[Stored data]
═══

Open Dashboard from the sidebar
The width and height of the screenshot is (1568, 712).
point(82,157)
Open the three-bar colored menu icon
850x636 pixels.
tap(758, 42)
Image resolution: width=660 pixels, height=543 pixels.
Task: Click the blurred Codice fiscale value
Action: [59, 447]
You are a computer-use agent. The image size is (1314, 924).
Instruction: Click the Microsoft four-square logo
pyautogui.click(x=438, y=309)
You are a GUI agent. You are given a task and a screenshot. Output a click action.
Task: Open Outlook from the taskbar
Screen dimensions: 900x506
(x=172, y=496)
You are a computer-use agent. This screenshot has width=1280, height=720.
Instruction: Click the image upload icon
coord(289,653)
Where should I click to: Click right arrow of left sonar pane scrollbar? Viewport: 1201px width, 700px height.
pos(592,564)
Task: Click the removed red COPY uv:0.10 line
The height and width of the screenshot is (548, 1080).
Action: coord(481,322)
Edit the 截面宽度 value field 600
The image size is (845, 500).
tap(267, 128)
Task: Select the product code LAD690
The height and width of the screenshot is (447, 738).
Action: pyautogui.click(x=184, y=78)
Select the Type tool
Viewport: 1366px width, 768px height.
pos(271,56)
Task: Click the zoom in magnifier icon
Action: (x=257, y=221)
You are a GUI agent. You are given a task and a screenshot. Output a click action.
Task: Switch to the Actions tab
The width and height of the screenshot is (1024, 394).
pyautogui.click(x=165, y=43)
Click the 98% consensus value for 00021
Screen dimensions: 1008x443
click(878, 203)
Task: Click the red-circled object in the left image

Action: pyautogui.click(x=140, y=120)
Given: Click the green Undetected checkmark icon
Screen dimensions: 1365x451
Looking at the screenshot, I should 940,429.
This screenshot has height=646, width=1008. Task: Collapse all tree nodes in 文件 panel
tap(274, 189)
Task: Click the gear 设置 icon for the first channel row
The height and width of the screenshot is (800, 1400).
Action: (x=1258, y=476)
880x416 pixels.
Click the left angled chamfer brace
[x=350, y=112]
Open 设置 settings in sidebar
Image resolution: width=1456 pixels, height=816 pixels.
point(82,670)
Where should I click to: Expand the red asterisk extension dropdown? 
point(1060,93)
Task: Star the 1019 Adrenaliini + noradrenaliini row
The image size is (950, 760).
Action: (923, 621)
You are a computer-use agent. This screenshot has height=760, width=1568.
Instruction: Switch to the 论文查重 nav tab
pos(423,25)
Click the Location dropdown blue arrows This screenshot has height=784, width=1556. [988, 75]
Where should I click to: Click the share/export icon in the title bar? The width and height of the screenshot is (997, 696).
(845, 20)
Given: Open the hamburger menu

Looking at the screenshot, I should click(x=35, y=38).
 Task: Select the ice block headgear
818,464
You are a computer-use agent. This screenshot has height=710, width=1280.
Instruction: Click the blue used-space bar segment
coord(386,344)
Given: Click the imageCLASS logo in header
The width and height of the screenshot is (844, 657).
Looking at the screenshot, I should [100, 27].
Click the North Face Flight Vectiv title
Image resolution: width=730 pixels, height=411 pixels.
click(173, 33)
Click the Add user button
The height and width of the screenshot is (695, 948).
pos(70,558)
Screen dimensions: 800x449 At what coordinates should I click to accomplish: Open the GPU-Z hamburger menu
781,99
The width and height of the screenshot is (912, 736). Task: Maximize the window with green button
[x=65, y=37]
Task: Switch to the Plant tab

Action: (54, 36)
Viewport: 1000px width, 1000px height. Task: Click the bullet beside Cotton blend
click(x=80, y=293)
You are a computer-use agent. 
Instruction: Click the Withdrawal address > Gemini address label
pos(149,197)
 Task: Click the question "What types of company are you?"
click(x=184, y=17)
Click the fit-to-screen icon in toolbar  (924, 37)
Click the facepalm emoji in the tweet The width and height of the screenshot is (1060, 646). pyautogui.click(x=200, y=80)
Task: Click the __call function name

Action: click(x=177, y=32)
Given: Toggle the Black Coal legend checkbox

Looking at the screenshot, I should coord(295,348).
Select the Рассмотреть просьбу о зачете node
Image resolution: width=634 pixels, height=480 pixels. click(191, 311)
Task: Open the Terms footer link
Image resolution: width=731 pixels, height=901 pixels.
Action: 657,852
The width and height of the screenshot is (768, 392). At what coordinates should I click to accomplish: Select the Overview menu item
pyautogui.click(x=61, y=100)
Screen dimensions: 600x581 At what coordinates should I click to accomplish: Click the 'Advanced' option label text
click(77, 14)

═══

▶ [WORK INSTRUCTIONS]:
Take the records above and write each one out again exactly.

▶ [TASK RESPONSE]:
Open Dashboard from the sidebar
The width and height of the screenshot is (1568, 712).
point(82,157)
Open the three-bar colored menu icon
850x636 pixels.
tap(758, 42)
Image resolution: width=660 pixels, height=543 pixels.
Task: Click the blurred Codice fiscale value
Action: [59, 447]
You are a computer-use agent. The image size is (1314, 924).
Instruction: Click the Microsoft four-square logo
pyautogui.click(x=438, y=309)
You are a GUI agent. You are given a task and a screenshot. Output a click action.
Task: Open Outlook from the taskbar
Screen dimensions: 900x506
(x=172, y=496)
You are a computer-use agent. This screenshot has width=1280, height=720.
Instruction: Click the image upload icon
coord(289,653)
Where should I click to: Click right arrow of left sonar pane scrollbar? Viewport: 1201px width, 700px height.
pos(592,564)
Task: Click the removed red COPY uv:0.10 line
The height and width of the screenshot is (548, 1080).
Action: coord(481,322)
Edit the 截面宽度 value field 600
The image size is (845, 500).
tap(267, 128)
Task: Select the product code LAD690
The height and width of the screenshot is (447, 738).
Action: pyautogui.click(x=184, y=78)
Select the Type tool
Viewport: 1366px width, 768px height.
pos(271,56)
Task: Click the zoom in magnifier icon
Action: (x=257, y=221)
You are a GUI agent. You are given a task and a screenshot. Output a click action.
Task: Switch to the Actions tab
The width and height of the screenshot is (1024, 394).
pyautogui.click(x=165, y=43)
Click the 98% consensus value for 00021
Screen dimensions: 1008x443
click(878, 203)
Task: Click the red-circled object in the left image

Action: pyautogui.click(x=140, y=120)
Given: Click the green Undetected checkmark icon
Screen dimensions: 1365x451
Looking at the screenshot, I should 940,429.
This screenshot has height=646, width=1008. Task: Collapse all tree nodes in 文件 panel
tap(274, 189)
Task: Click the gear 设置 icon for the first channel row
The height and width of the screenshot is (800, 1400).
Action: (x=1258, y=476)
880x416 pixels.
Click the left angled chamfer brace
[x=350, y=112]
Open 设置 settings in sidebar
Image resolution: width=1456 pixels, height=816 pixels.
point(82,670)
Where should I click to: Expand the red asterisk extension dropdown? 
point(1060,93)
Task: Star the 1019 Adrenaliini + noradrenaliini row
The image size is (950, 760).
Action: (923, 621)
You are a computer-use agent. This screenshot has height=760, width=1568.
Instruction: Switch to the 论文查重 nav tab
pos(423,25)
Click the Location dropdown blue arrows This screenshot has height=784, width=1556. [988, 75]
Where should I click to: Click the share/export icon in the title bar? The width and height of the screenshot is (997, 696).
(845, 20)
Given: Open the hamburger menu

Looking at the screenshot, I should click(x=35, y=38).
 Task: Select the ice block headgear
818,464
You are a computer-use agent. This screenshot has height=710, width=1280.
Instruction: Click the blue used-space bar segment
coord(386,344)
Given: Click the imageCLASS logo in header
The width and height of the screenshot is (844, 657).
Looking at the screenshot, I should [100, 27].
Click the North Face Flight Vectiv title
Image resolution: width=730 pixels, height=411 pixels.
click(173, 33)
Click the Add user button
The height and width of the screenshot is (695, 948).
pos(70,558)
Screen dimensions: 800x449 At what coordinates should I click to accomplish: Open the GPU-Z hamburger menu
781,99
The width and height of the screenshot is (912, 736). Task: Maximize the window with green button
[x=65, y=37]
Task: Switch to the Plant tab

Action: (54, 36)
Viewport: 1000px width, 1000px height. Task: Click the bullet beside Cotton blend
click(x=80, y=293)
You are a computer-use agent. 
Instruction: Click the Withdrawal address > Gemini address label
pos(149,197)
 Task: Click the question "What types of company are you?"
click(x=184, y=17)
Click the fit-to-screen icon in toolbar  (924, 37)
Click the facepalm emoji in the tweet The width and height of the screenshot is (1060, 646). pyautogui.click(x=200, y=80)
Task: Click the __call function name

Action: click(x=177, y=32)
Given: Toggle the Black Coal legend checkbox

Looking at the screenshot, I should coord(295,348).
Select the Рассмотреть просьбу о зачете node
Image resolution: width=634 pixels, height=480 pixels. click(191, 311)
Task: Open the Terms footer link
Image resolution: width=731 pixels, height=901 pixels.
Action: 657,852
The width and height of the screenshot is (768, 392). At what coordinates should I click to accomplish: Select the Overview menu item
pyautogui.click(x=61, y=100)
Screen dimensions: 600x581 At what coordinates should I click to accomplish: Click the 'Advanced' option label text
click(77, 14)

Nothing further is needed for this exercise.